◆ WRITTEN EXERCISE: Reproduce the rows below word for word, keeping every line unchanged.

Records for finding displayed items
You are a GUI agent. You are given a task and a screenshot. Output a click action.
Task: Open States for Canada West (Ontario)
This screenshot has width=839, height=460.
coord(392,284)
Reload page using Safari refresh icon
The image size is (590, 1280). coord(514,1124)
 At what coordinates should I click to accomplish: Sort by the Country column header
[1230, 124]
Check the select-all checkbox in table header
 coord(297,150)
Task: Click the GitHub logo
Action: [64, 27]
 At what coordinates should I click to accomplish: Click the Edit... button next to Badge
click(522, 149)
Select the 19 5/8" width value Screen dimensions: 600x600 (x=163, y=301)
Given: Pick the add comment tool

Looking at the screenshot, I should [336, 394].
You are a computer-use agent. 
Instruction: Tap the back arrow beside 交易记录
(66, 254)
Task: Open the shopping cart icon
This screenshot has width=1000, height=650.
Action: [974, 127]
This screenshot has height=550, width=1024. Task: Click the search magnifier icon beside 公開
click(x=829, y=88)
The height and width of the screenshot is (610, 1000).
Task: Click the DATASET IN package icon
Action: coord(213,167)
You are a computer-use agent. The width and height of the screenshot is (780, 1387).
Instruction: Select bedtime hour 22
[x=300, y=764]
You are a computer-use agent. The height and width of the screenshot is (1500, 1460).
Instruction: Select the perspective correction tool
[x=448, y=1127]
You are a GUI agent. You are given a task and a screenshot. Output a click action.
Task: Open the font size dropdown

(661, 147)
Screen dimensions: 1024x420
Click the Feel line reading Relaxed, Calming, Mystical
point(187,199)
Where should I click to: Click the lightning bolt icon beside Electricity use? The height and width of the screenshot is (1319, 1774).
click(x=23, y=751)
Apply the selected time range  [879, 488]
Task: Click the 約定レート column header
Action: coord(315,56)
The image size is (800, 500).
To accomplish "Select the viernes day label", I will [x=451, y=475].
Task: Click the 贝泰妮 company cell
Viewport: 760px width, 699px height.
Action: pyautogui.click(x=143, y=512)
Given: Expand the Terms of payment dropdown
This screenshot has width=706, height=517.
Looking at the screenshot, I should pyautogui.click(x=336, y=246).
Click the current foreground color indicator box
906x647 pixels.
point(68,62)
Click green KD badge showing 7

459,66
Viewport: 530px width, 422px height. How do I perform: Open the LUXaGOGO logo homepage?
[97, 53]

◆ ANSWER FOR THIS EXERCISE:
You are a GUI agent. You are given a task and a screenshot. Output a click action.
Task: Open States for Canada West (Ontario)
This screenshot has width=839, height=460.
coord(392,284)
Reload page using Safari refresh icon
The image size is (590, 1280). coord(514,1124)
 At what coordinates should I click to accomplish: Sort by the Country column header
[1230, 124]
Check the select-all checkbox in table header
 coord(297,150)
Task: Click the GitHub logo
Action: [64, 27]
 At what coordinates should I click to accomplish: Click the Edit... button next to Badge
click(522, 149)
Select the 19 5/8" width value Screen dimensions: 600x600 (x=163, y=301)
Given: Pick the add comment tool

Looking at the screenshot, I should [336, 394].
You are a computer-use agent. 
Instruction: Tap the back arrow beside 交易记录
(66, 254)
Task: Open the shopping cart icon
This screenshot has width=1000, height=650.
Action: [974, 127]
This screenshot has height=550, width=1024. Task: Click the search magnifier icon beside 公開
click(x=829, y=88)
The height and width of the screenshot is (610, 1000).
Task: Click the DATASET IN package icon
Action: coord(213,167)
You are a computer-use agent. The width and height of the screenshot is (780, 1387).
Instruction: Select bedtime hour 22
[x=300, y=764]
You are a computer-use agent. The height and width of the screenshot is (1500, 1460).
Instruction: Select the perspective correction tool
[x=448, y=1127]
You are a GUI agent. You are given a task and a screenshot. Output a click action.
Task: Open the font size dropdown

(661, 147)
Screen dimensions: 1024x420
Click the Feel line reading Relaxed, Calming, Mystical
point(187,199)
Where should I click to: Click the lightning bolt icon beside Electricity use? The height and width of the screenshot is (1319, 1774).
click(x=23, y=751)
Apply the selected time range  [879, 488]
Task: Click the 約定レート column header
Action: coord(315,56)
The image size is (800, 500).
To accomplish "Select the viernes day label", I will [x=451, y=475].
Task: Click the 贝泰妮 company cell
Viewport: 760px width, 699px height.
Action: pyautogui.click(x=143, y=512)
Given: Expand the Terms of payment dropdown
This screenshot has width=706, height=517.
Looking at the screenshot, I should pyautogui.click(x=336, y=246).
Click the current foreground color indicator box
906x647 pixels.
point(68,62)
Click green KD badge showing 7

459,66
Viewport: 530px width, 422px height. How do I perform: Open the LUXaGOGO logo homepage?
[97, 53]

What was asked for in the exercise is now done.